Vietnam offers navy base to foil China

Published: 11/7/2010 4:09:03 PM GMT

Nyugen Tan Dung, the Vietnamese prime minister, said Cam Ranh Bay, 180 miles north west of Ho Chi Minh city, would stand ready to service ships and submarines "from all countries".

Russia is to help rebuild the port as part of an £1.3 billion defence deal signed earlier this year.

The move is one of a series of interlocking regional arrangements that are being put in place to counter China's growing might.

In October, Vietnam signed an agreement giving Indian naval ships base facilities at its ports. India, in turn, agreed to help Hanoi expand its naval logistics capabilities, and to train its army in jungle warfare.

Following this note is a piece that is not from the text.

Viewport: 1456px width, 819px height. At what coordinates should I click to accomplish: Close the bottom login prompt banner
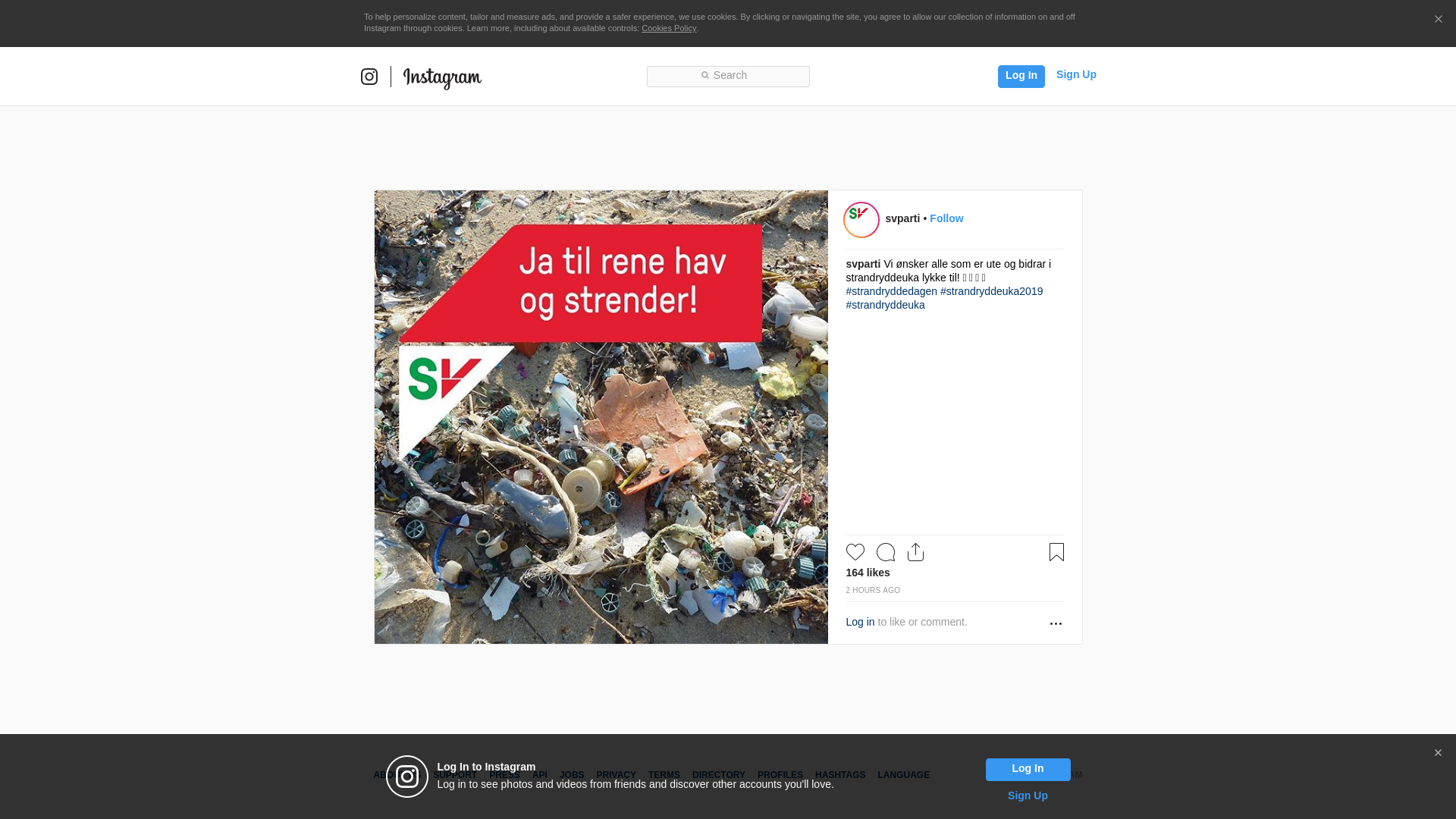[x=1438, y=753]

Russia is selling Vietnam a raft of state of the art military hardware, including six submarines and 20 Sukhoi 30 fighters.

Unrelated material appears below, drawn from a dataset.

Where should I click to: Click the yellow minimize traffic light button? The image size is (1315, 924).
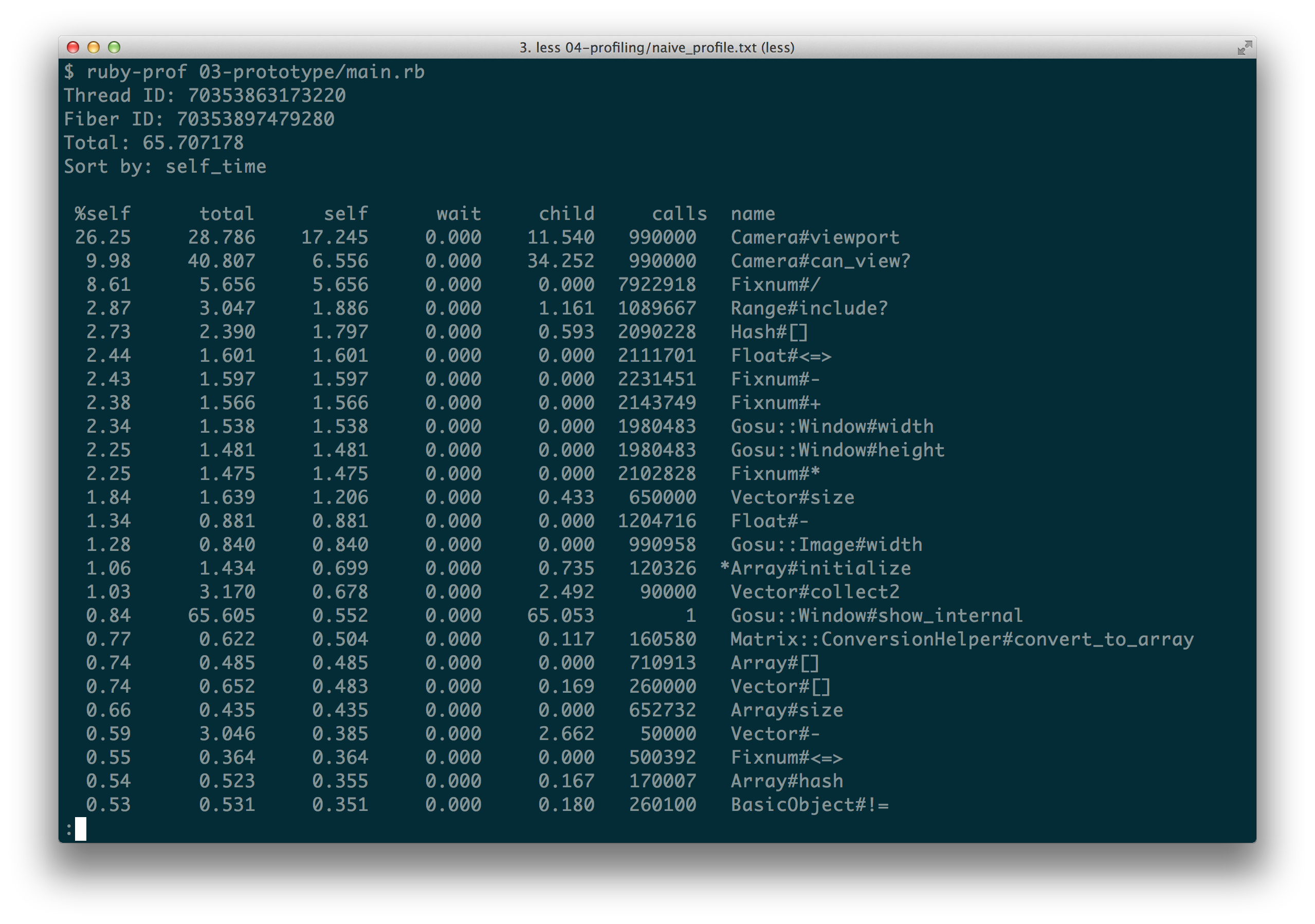pyautogui.click(x=95, y=47)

The port was used as a naval base for the French forces in Indochina, by the Japanese navy in 1942, by the US Navy during the Vietnam war, and by the Russians during the Cold War.

Beijing and Hanoi have been locked in an increasingly bitter dispute over the oil and gas rich South China Sea.

China has laid claim to the entire 1 million square mile South China Sea, and its ships have harassed Vietnamese fishing boats and oil exploration teams.

Beijing has said it will not negotiate the overlapping claims of Vietnam, Thailand, the Philippines, Brunei and Malaysia multilaterally – a decision that critics say gives East Asia's principal power an automatic advantage.

"Multilateral talks involve too many parties and their interests," said Xu Guangyu, a Beijing-based analyst, "and have a low success rate. Look at the six party talks over North Korea."

In March, China despatched patrol boats to the Spratly Islands after saying its fishing fleet was being harassed by Vietnam's coast guard.

Vietnam responded by sending its president to visit the islands, accompanied by two destroyers. Last week, China launched live-fire naval exercise in the South China Sea to underline its strength.

"We have sent out a strong and clear signal that the strengthening of China's national power is unstoppable," said Li Jie, a strategist at the Peoples' Liberation Army Naval Research Institute.